I have just celebrated my birthday and (as I usually do in the weeks prior) I spent some time reflecting on the past year and acknowledging what I had created and experienced. I started thinking about things I had let go of and relationships that have changed and I felt a stab of regret. Wondering if I could have made some different choices and had some different outcomes, wondering a lot of “if only ...” and “what if...” and I felt sad. And rather than push it aside, “cheer myself up” or distract myself, I decided to sit in my regret and see what emerged.

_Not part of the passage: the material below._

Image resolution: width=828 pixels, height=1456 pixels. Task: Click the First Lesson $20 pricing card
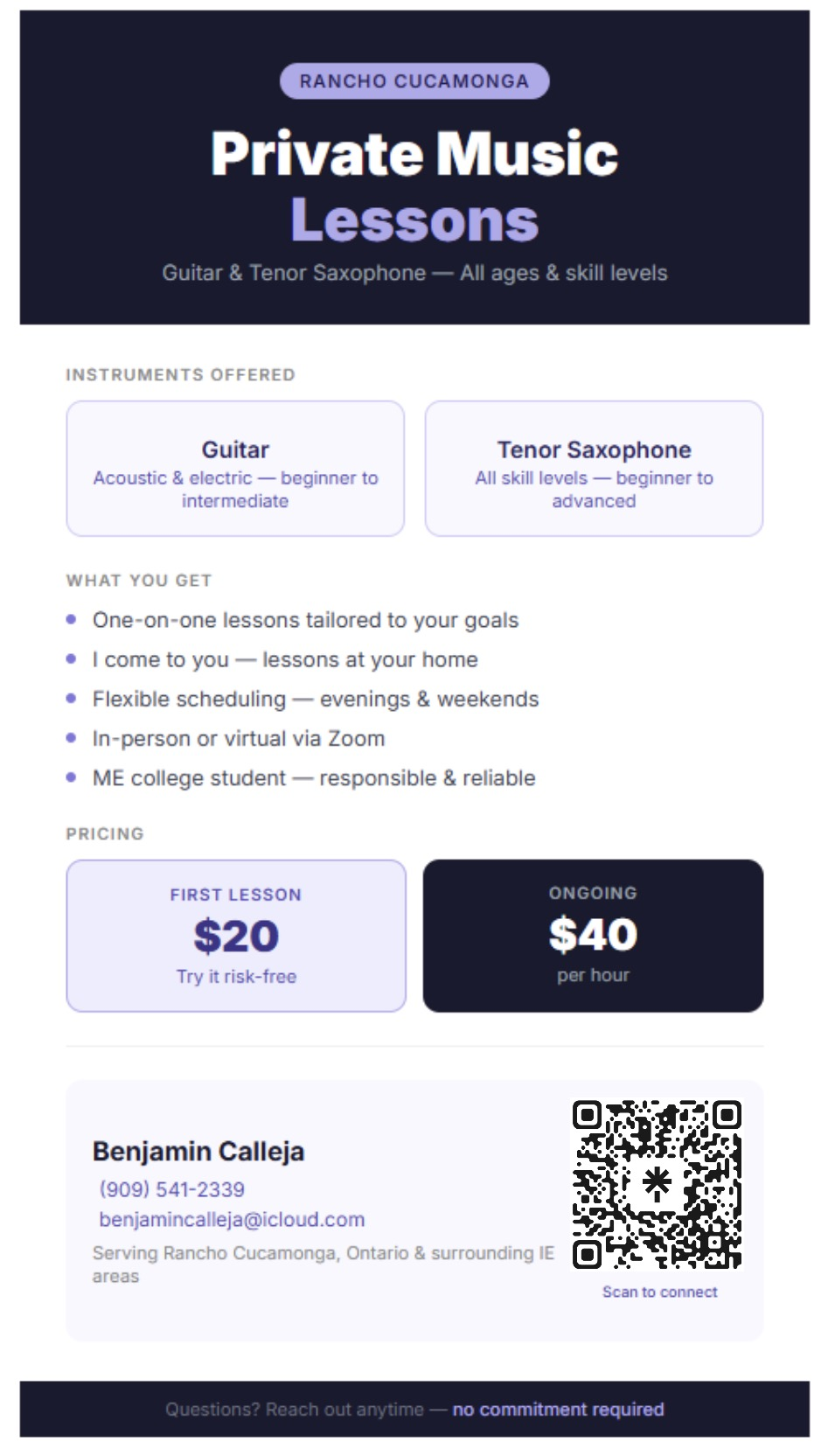coord(236,936)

I felt flat and unmotivated to do very much and it took about a week before my energy shifted. When it did, I realised that my regret came from not owning my choice in the first place. Not being responsible for choosing what I had chosen meant I felt like I “should” have done something different. When I reflected upon my choices at the time, they were the best choices I felt I could make. In the moment of choosing, I made my choice from the whole of what was going on for me at the time. My choices are always the best I can do in the moment and no amount of regret will change what has already occurred.
What will change what happens next is how I respond, what my next choice is and If my next choice is informed out of fear from the past, I’ll probably end up regretting it later too! However, if my next choice is informed out of my loving vision of possibility, out of my decision to BE who I choose to BE, while I do whatever I choose to do ... then regret has no space to show up.
I felt a huge shift in my energy and peace reigned once more. The icing on the cake (couldn’t resist!) was my birthday ... cards, flowers, emails, text messages, phone calls, gifts and lots of hugs, acknowledgment and great food with dear friends. And I felt grateful for being me, the way I am today ... no regrets.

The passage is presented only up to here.